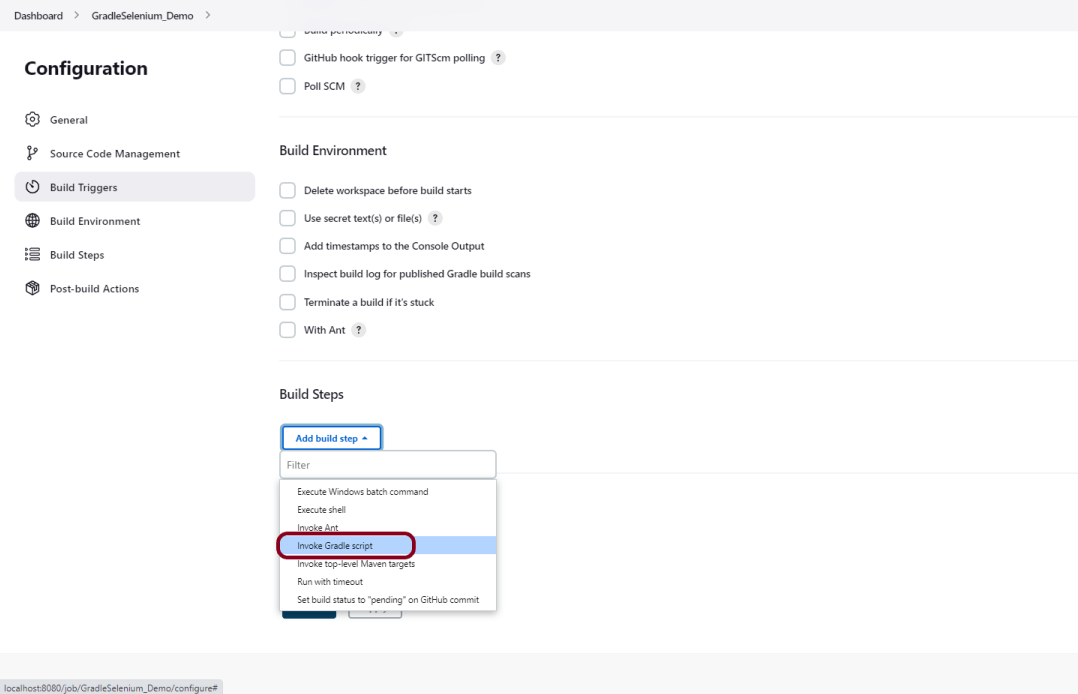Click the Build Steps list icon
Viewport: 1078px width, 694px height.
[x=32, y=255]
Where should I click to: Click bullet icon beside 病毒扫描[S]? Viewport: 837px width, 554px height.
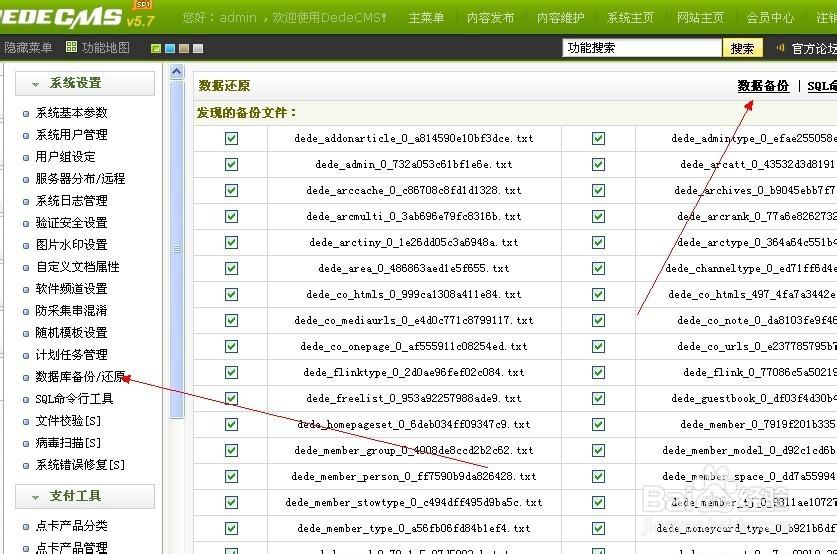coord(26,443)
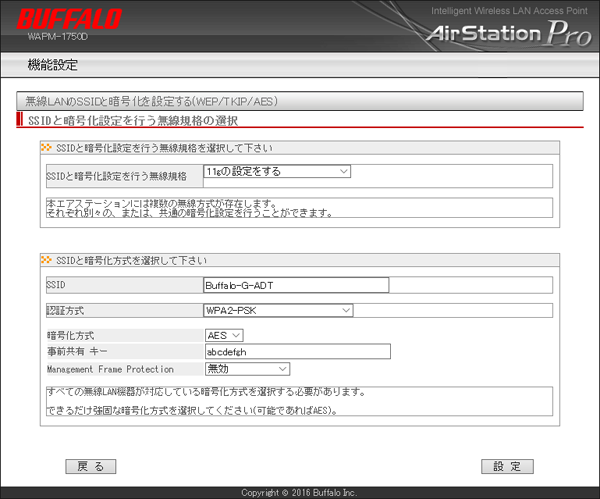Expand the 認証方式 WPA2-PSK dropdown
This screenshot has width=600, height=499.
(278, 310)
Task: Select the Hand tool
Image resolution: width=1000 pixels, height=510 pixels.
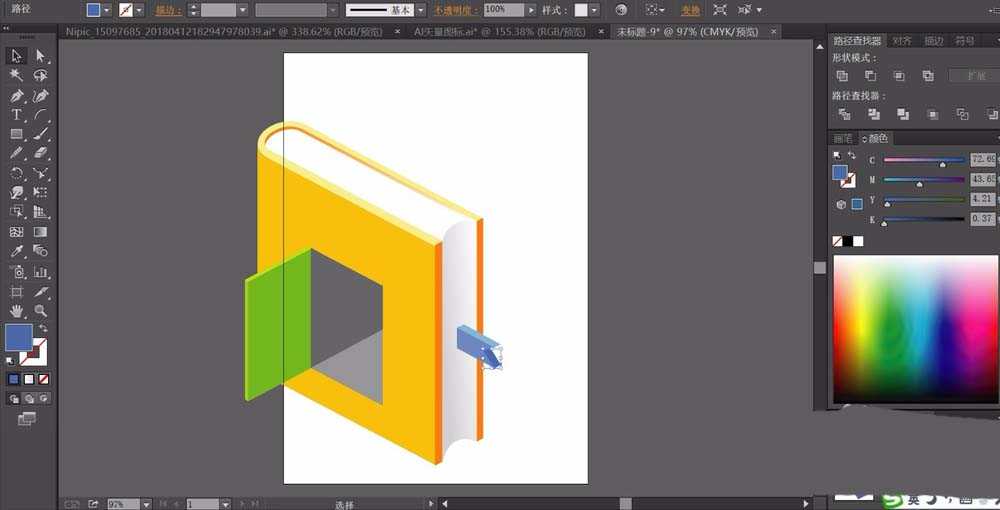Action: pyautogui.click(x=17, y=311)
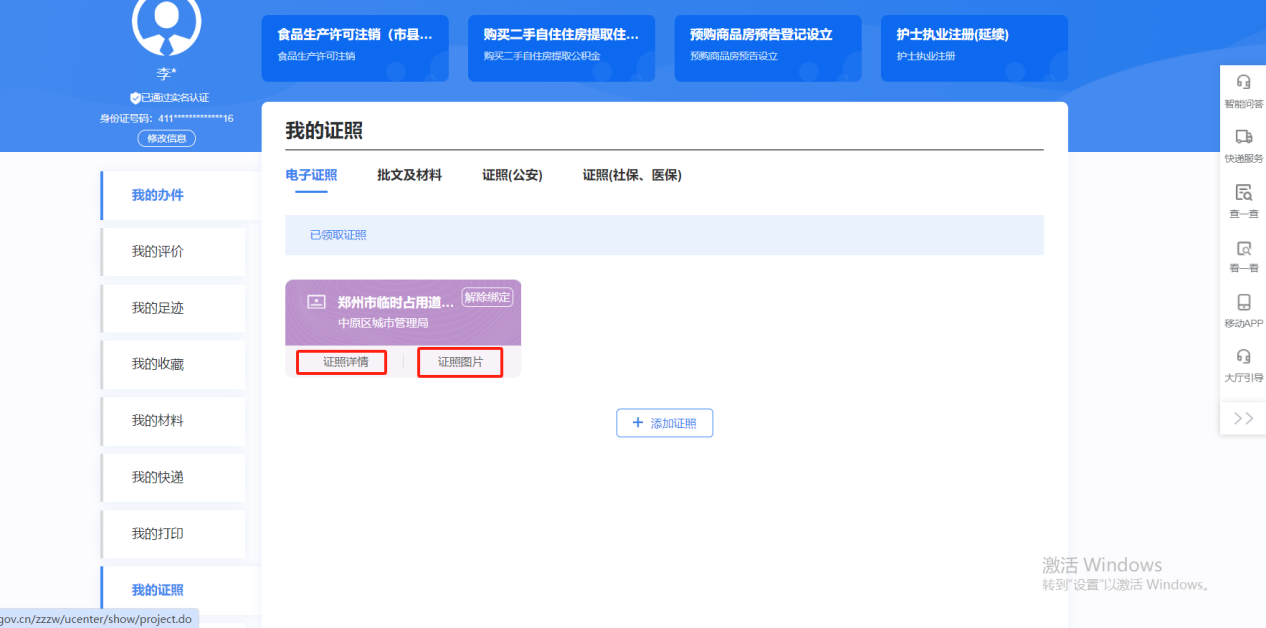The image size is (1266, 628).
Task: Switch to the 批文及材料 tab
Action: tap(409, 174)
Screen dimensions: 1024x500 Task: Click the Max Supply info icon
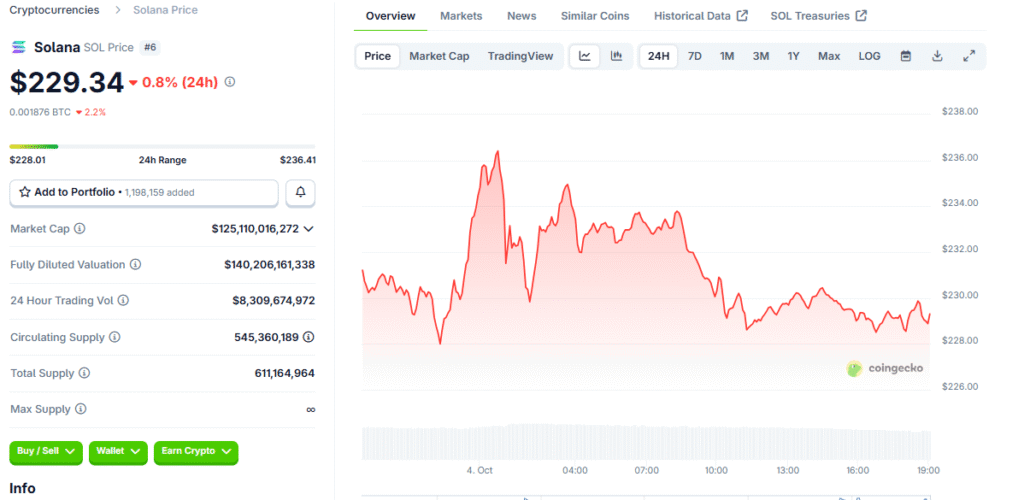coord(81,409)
■ ■ ■ ■ ■ ■ ■
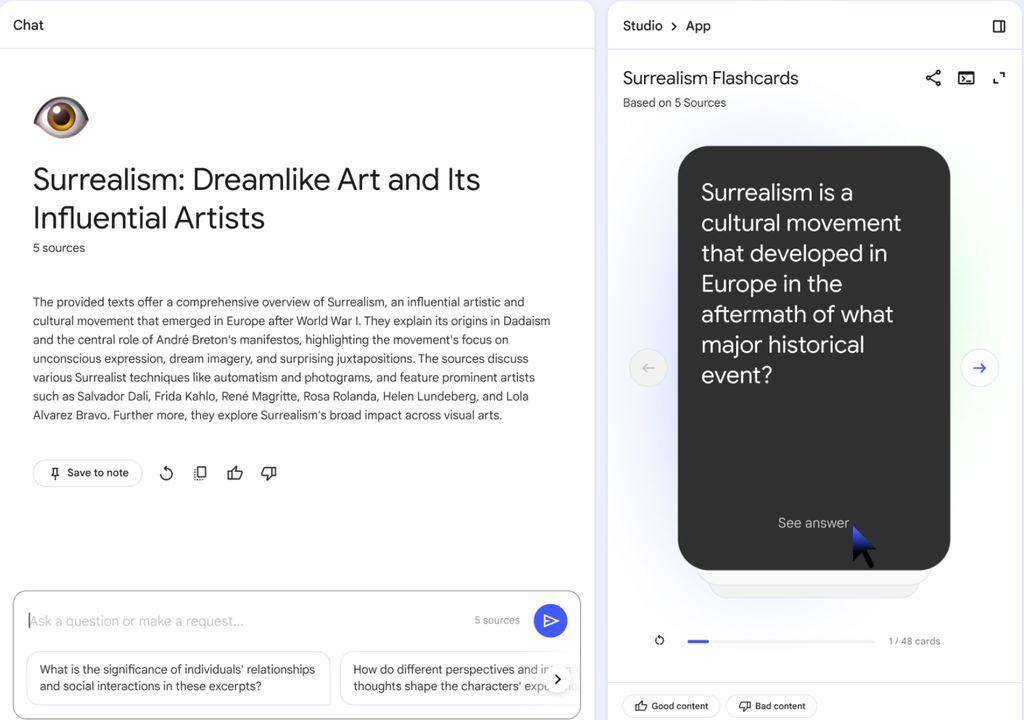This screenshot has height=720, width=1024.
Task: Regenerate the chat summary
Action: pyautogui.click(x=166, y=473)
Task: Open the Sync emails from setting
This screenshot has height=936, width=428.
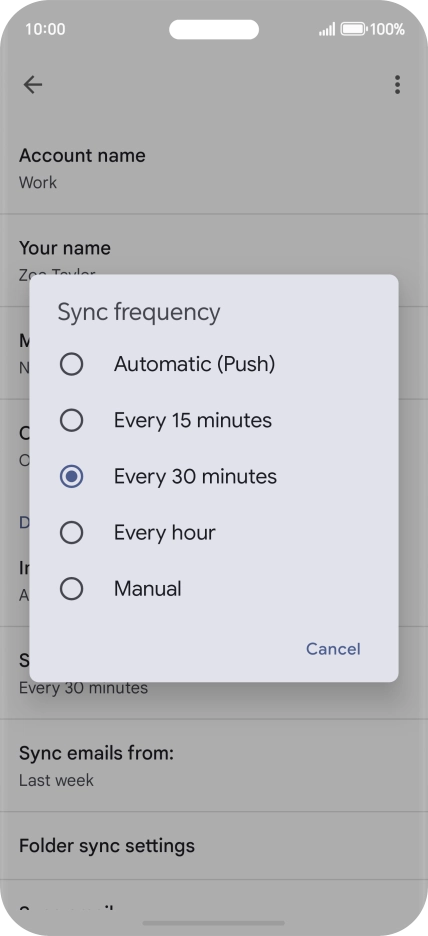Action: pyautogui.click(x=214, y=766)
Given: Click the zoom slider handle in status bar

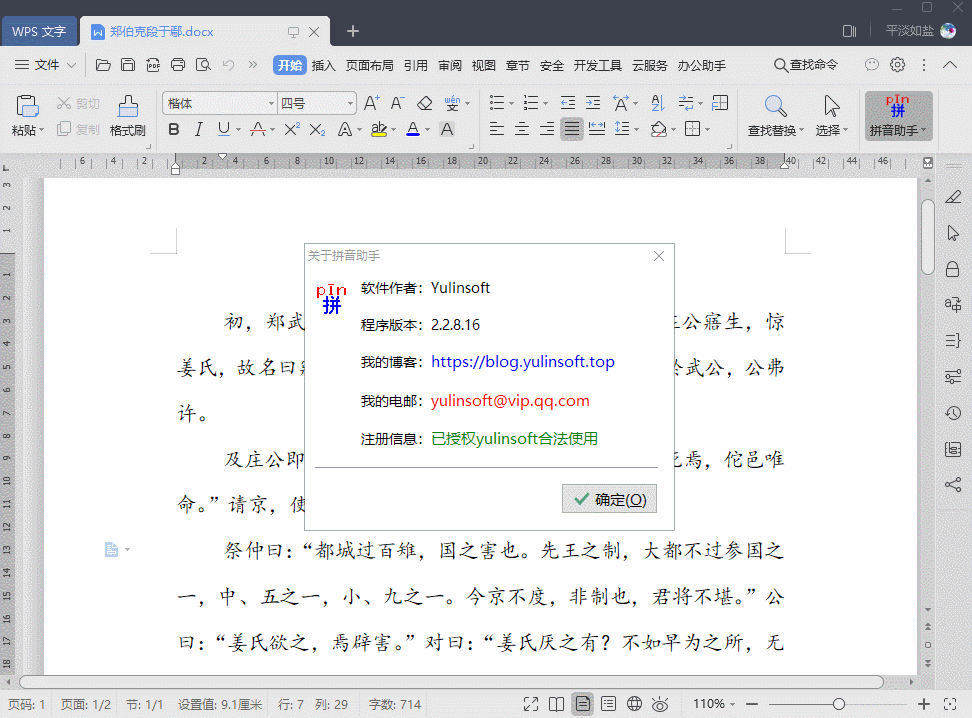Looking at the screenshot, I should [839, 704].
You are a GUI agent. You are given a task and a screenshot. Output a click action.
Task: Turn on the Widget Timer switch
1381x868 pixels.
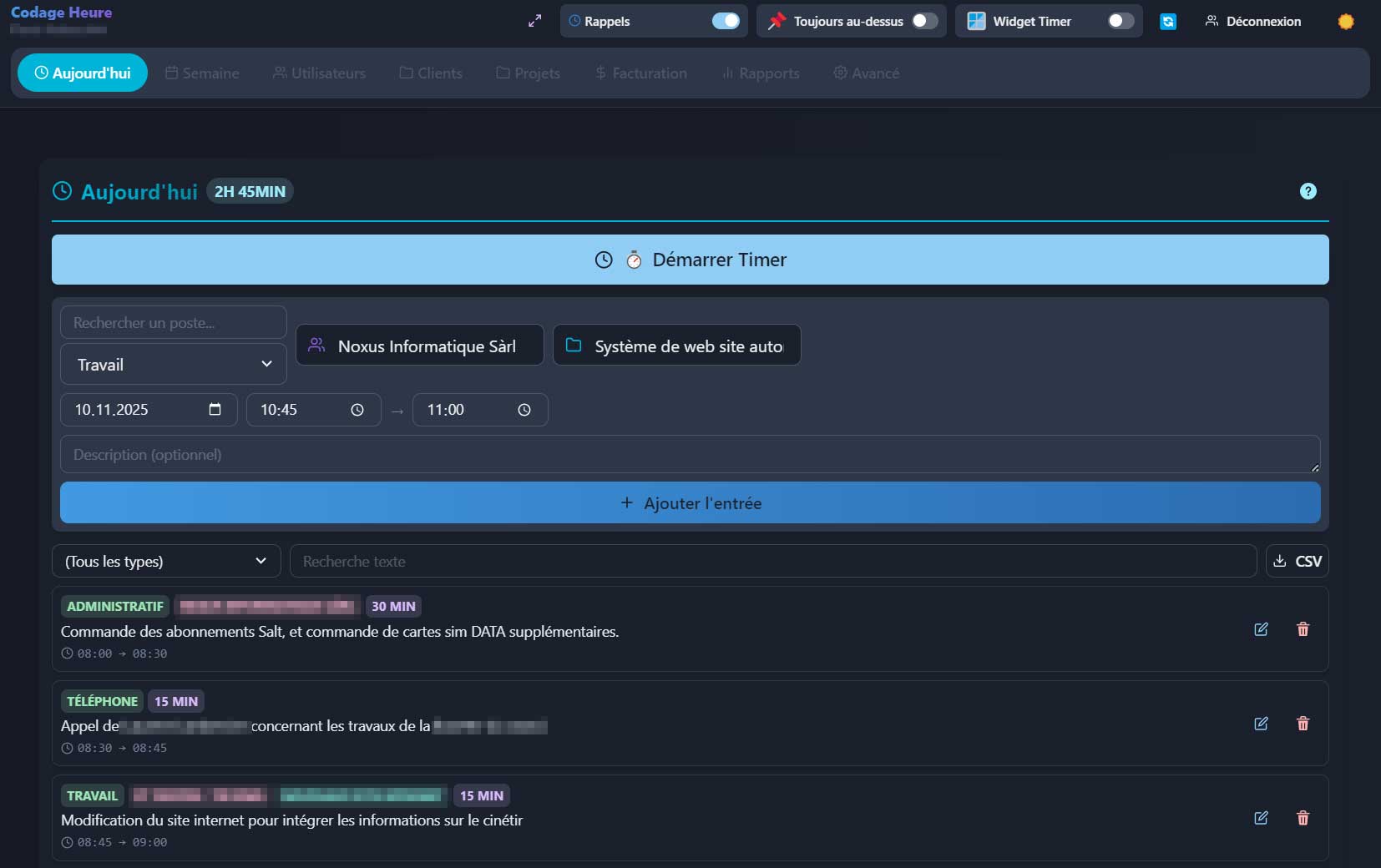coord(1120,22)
■ ■ ■ ■ ■ ■ ■
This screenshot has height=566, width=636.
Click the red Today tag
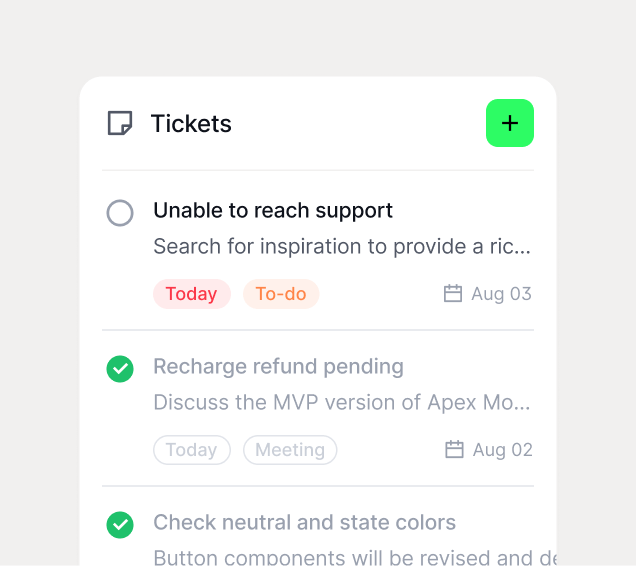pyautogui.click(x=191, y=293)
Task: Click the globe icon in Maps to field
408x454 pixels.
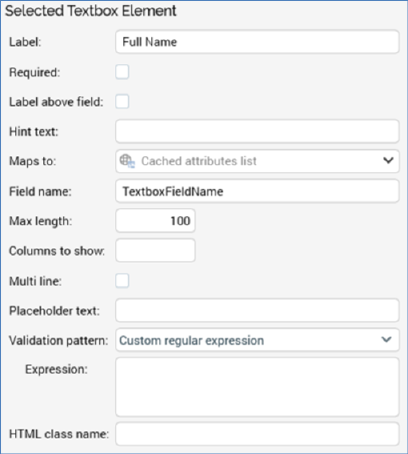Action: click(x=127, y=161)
■ ■ ■ ■ ■ ■ ■
AIM OF THE EXERCISE -
Look above for the line with "Where should I" and the line with "Task: Select the Hand tool"; set down those two lines and all lines between them exactly, without pictures and without anything else.

SOLUTION TO THE PROBLEM -
Where should I click to: Click bullet icon beside 病毒扫描[S]? Viewport: 837px width, 554px height.
coord(26,443)
Expand the 認証方式 WPA2-PSK dropdown
This screenshot has width=600, height=499.
(278, 310)
Task: Select the Hand tool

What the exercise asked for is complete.